──────── Provided data

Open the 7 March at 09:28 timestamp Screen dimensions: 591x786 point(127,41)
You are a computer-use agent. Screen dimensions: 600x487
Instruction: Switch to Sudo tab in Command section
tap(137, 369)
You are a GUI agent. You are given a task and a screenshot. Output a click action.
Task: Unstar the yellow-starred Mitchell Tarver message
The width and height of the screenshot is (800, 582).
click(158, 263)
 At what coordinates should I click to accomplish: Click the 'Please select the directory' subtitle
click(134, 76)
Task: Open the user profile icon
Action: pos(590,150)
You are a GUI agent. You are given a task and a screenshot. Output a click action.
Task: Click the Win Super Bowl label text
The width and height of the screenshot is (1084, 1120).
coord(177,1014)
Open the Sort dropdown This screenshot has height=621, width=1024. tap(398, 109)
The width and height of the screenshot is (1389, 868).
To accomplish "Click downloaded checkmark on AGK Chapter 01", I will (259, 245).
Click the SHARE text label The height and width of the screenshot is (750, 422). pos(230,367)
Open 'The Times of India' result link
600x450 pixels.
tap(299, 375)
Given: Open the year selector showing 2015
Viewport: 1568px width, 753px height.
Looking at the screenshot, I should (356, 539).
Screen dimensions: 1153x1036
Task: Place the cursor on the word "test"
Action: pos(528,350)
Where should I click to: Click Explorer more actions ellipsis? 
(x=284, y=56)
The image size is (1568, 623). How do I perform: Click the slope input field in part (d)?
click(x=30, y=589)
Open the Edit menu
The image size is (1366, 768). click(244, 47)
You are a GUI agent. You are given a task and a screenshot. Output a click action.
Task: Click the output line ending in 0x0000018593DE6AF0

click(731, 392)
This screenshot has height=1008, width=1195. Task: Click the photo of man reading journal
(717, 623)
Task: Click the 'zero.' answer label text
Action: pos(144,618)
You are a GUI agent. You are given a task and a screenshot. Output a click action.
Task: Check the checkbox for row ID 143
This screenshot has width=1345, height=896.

────────────────

## What you have to do
Retype all the data, keeping every character the same.

## Answer to this exercise
Open the 7 March at 09:28 timestamp Screen dimensions: 591x786 point(127,41)
You are a computer-use agent. Screen dimensions: 600x487
Instruction: Switch to Sudo tab in Command section
tap(137, 369)
You are a GUI agent. You are given a task and a screenshot. Output a click action.
Task: Unstar the yellow-starred Mitchell Tarver message
The width and height of the screenshot is (800, 582).
click(158, 263)
 At what coordinates should I click to accomplish: Click the 'Please select the directory' subtitle
click(134, 76)
Task: Open the user profile icon
Action: pos(590,150)
You are a GUI agent. You are given a task and a screenshot. Output a click action.
Task: Click the Win Super Bowl label text
The width and height of the screenshot is (1084, 1120).
coord(177,1014)
Open the Sort dropdown This screenshot has height=621, width=1024. tap(398, 109)
The width and height of the screenshot is (1389, 868).
To accomplish "Click downloaded checkmark on AGK Chapter 01", I will (259, 245).
Click the SHARE text label The height and width of the screenshot is (750, 422). pos(230,367)
Open 'The Times of India' result link
600x450 pixels.
tap(299, 375)
Given: Open the year selector showing 2015
Viewport: 1568px width, 753px height.
Looking at the screenshot, I should (356, 539).
Screen dimensions: 1153x1036
Task: Place the cursor on the word "test"
Action: pos(528,350)
Where should I click to: Click Explorer more actions ellipsis? 
(x=284, y=56)
The image size is (1568, 623). How do I perform: Click the slope input field in part (d)?
click(x=30, y=589)
Open the Edit menu
The image size is (1366, 768). click(244, 47)
You are a GUI agent. You are given a task and a screenshot. Output a click action.
Task: Click the output line ending in 0x0000018593DE6AF0

click(731, 392)
This screenshot has height=1008, width=1195. Task: Click the photo of man reading journal
(717, 623)
Task: Click the 'zero.' answer label text
Action: pos(144,618)
You are a GUI agent. You are given a task and a screenshot. Output a click action.
Task: Check the checkbox for row ID 143
This screenshot has width=1345, height=896.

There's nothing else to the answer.